WHAT TO DO =
Please answer these questions from the rice repeat database abstract:
(a) What name does NRDB tentatively stand for?
(b) At which query sequence lengths was the all-to-all BLAST search run?
(c) Which two core retrotransposon regions were searched separately?

DOCUMENT PASSAGE =

───

January 12-16, 2002
Town & Country Convention Center
San Diego, CA
Bioinformatics: Databases
We report here the preliminary data in our effort to collect all rice repetitive sequences and to develop a new rice repeat database (tentatively named Northern Illinois University Rice Repeat Database or NRDB). All sequences in NRDB are assigned serial names in digits for the convenience of organization and retrieval. The naming system includes the information of organism, GenBank information (accession number, gi number), repeat type and copy number (if available). Repetitive sequences from the TIGR Rice Repeats from and representative sequences from BLAST generated clusters of CUGI BAC end sequences were also included in this database. In addition to the annotated repetitive sequences, an all-to-all BLAST search was performed using all genomic sequences from the International Rice Genome Sequencing Projects at 0.5 kb, 2.5kb and 5kb query sequence lengths to search for new repetitive sequences. The use of various query sequence lengths is to make sure we collect various repetitive sequences in their possible entirety. On the other hand, core sequences from retrotransposons, such as DNA sequences corresponding to RNaseH and Reverse Transcriptase (RT) regions were searched separately considering the fact that there exist large amount of highly degraded Gypsy-like retrotransposons in the rice genome with conserved RNaseH and RT regions. Genomic segments with high copy numbers were further clustered to eliminate redundancy and overlapping and their identities, if any, were assigned. A webpage is under development through which NRDB will be available to the community for rice sequence annotation and genome organization and evolution study.

───

INPUT DATA =

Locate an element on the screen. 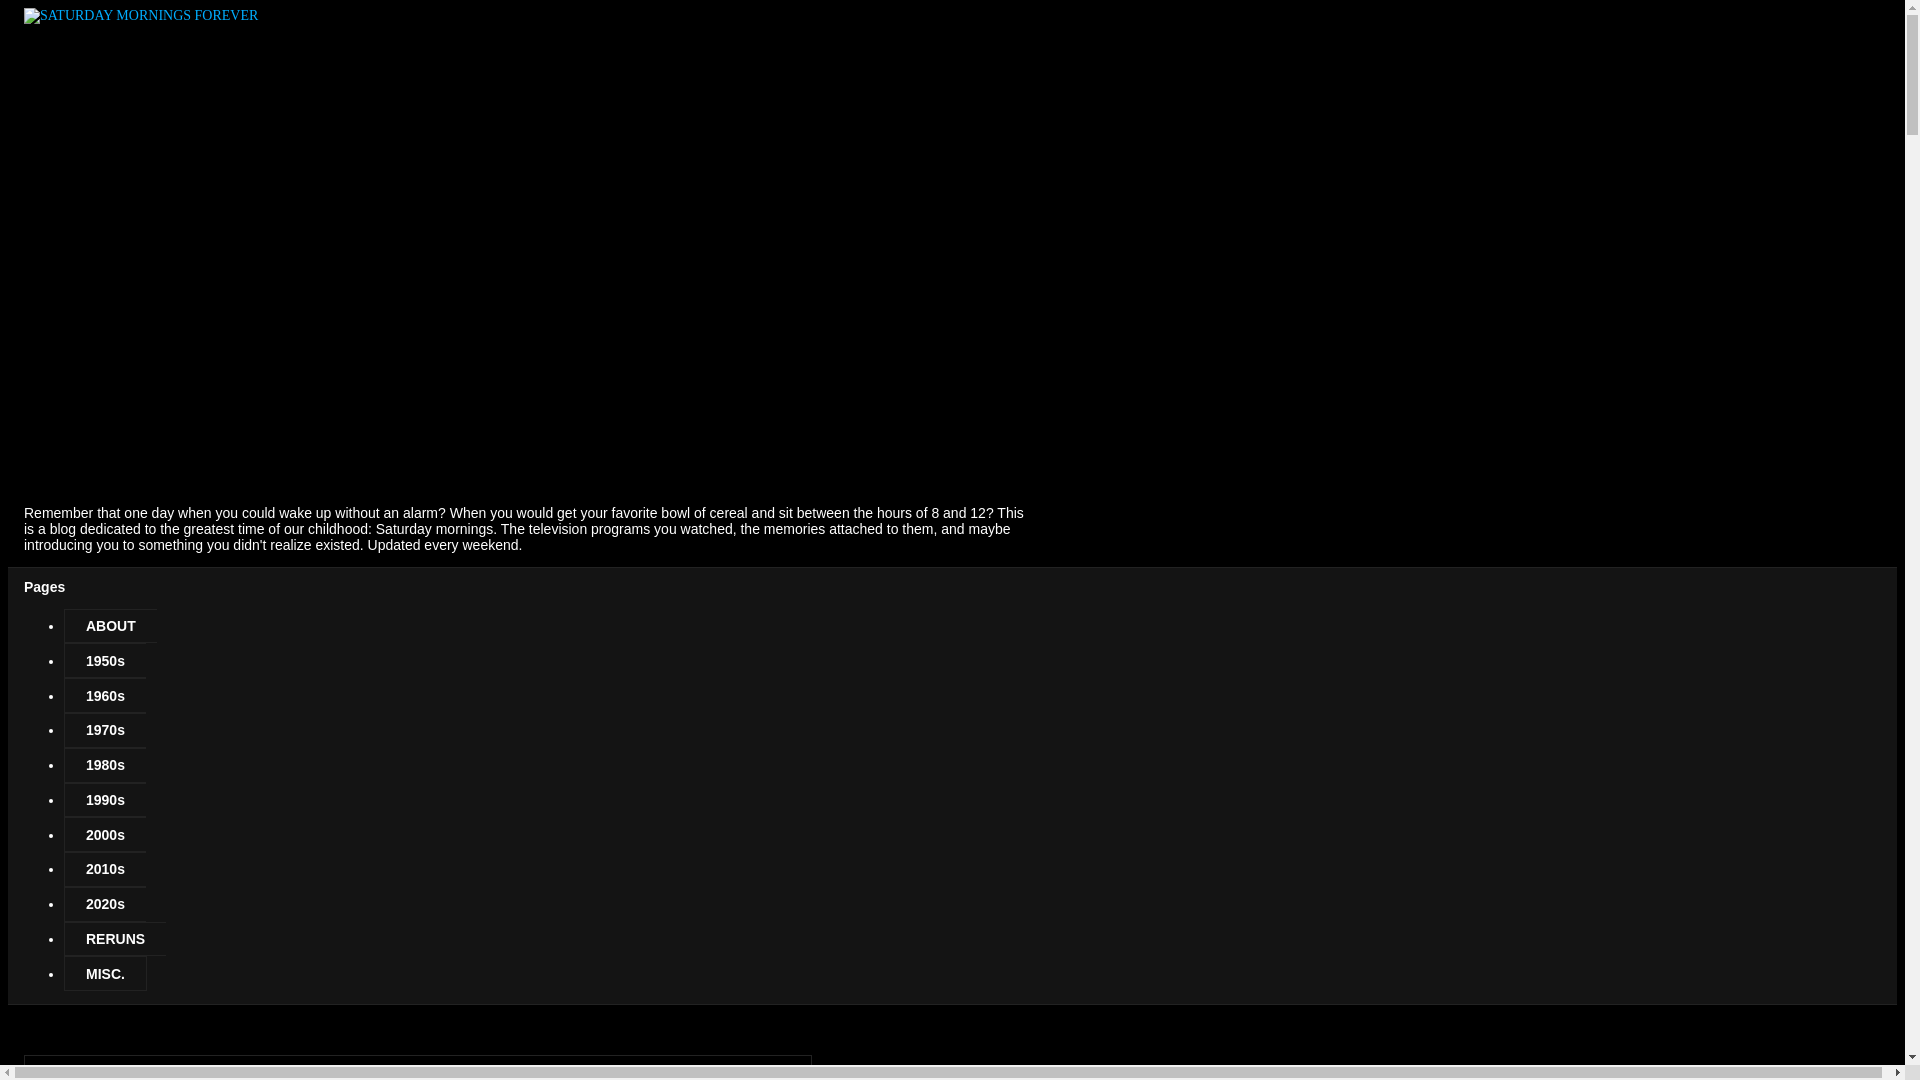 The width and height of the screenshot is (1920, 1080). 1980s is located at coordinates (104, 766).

───

ANSWER TO THIS PROBLEM =
(a) Northern Illinois University Rice Repeat Database
(b) 0.5 kb, 2.5 kb and 5 kb
(c) The RNaseH and Reverse Transcriptase (RT) regions